2020 selon Blu Fiefer, une fachet khele’

À la faveur de son corrosif et explosif « Sint el-ew » qui recense, tout en slam, les malheurs empilés au compteur de 2020, Blu Fiefer caracole en tête des classements et tend à notre époque un miroir non déformant, aussi régalant que défoulant...

2020 selon Blu Fiefer, une fachet khele’

Blu Fiefer refuse désormais et plus que jamais « de se la boucler », elle reste profondément humaine. Et libre.

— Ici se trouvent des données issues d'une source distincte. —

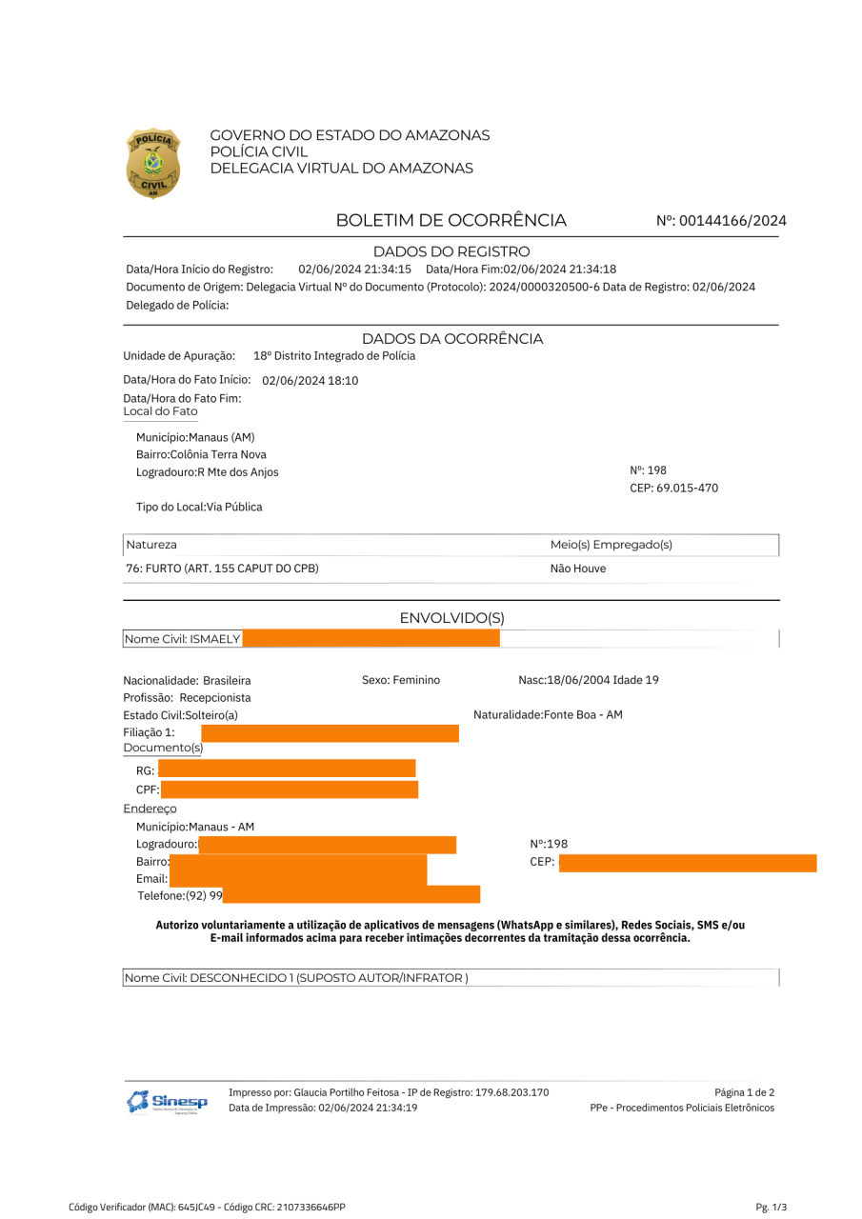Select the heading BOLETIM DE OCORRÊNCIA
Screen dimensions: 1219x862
[451, 221]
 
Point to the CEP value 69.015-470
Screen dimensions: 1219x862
[674, 489]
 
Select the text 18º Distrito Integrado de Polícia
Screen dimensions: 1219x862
[334, 356]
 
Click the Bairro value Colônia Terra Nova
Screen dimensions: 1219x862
[218, 454]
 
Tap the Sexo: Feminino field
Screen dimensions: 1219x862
[401, 680]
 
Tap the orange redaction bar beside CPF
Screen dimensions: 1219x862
[290, 789]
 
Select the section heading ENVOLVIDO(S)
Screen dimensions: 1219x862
[451, 618]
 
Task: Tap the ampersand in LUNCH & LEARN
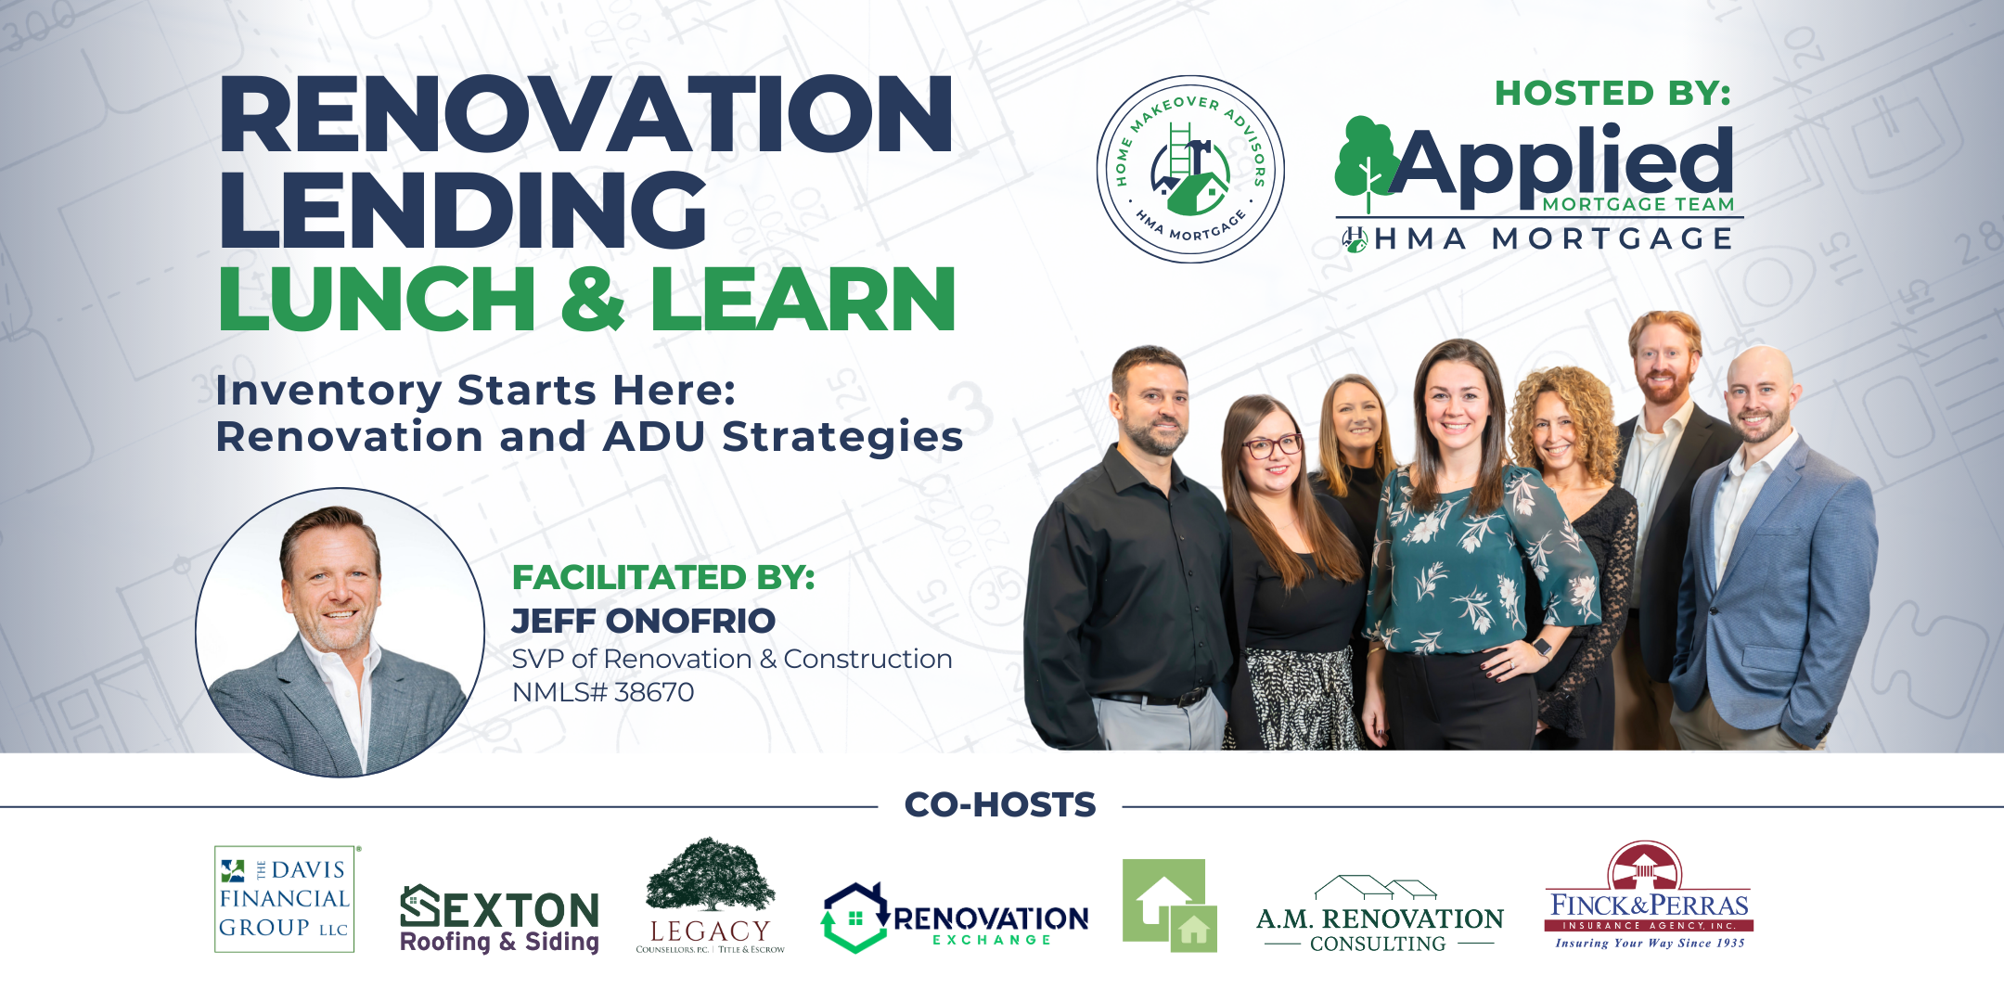[593, 298]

Capture d’écran

Le jargon libanais a de ces expressions géniales, mais hélas intraduisibles. Fachet khele’. Se défouler? Relâcher ses nerfs ? Dégager le poids qu’on a sur la poitrine ? Sortir ce que l’on a dans ses tripes ? Aucune de ces traductions approximatives ne réussit à exprimer le pouvoir d’une fachet khele’ aussi bien que le fait Blu Fiefer dans son single corrosif et explosif Sint el-ew (Année de m..., NDLR), qu’elle a balancé sur les réseaux sociaux voilà trois semaines et qui, tournant en boucle, a instantanément trouvé un écho inespéré (viral) chez toute une génération de Libanais qui, à l’instar de l’artiste, n’en peut plus de gober les inénarrables abjections et humiliations de la voyoucratie de la classe dirigeante, mais aussi tous les malheurs ont ponctué l’année 2020. Sint el-ew, réinvention version slam et hip-hop du titre-manifeste de Ghassan Rahbani, Sint el-2000, « qui nous fait surtout réaliser qu’en fait, vingt ans plus tard, rien n’a changé. Pire, c’est la catastrophe », pour reprendre les mots de Blu Fiefer.

Blu Fiefer semble avoir réchappé d’un vidéo-clip des années 90 dans cet opus entièrement filmé sur smartphone. Capture d’écran

Un tube fait maison
Si le refrain obsédant disant « Corona aal terwi’a, corona kell d’i’a » (Corona au petit déjeuner, corona à chaque minute) a fait caracoler ce morceau en tête des classements, son accouchement est loin d’avoir été facile. « Tout au long de cette année éminemment difficile, et d’autant plus pour les artistes qui, comme moi, se sont retrouvés dans une situation on ne peut plus précaire, il m’a été impossible d’écrire quoi que ce soit », confie Blu Fiefer. Confinée avec son copain et deux amis dans son studio de Kléiat, elle tombe par hasard sur la chanson de Ghassan Rahbani et se dit aussitôt, comme ça, au hasard : « Il nous faut un hymne similaire, qui puisse poser des questions inhérentes à notre époque, et raconter ce que nous vivons d’invivables. » En jouant presque, l’autrice et compositrice trouve dans cette brèche l’occasion de jeter noir sur blanc, de « vomir », dit-elle, l’étendue de sa colère.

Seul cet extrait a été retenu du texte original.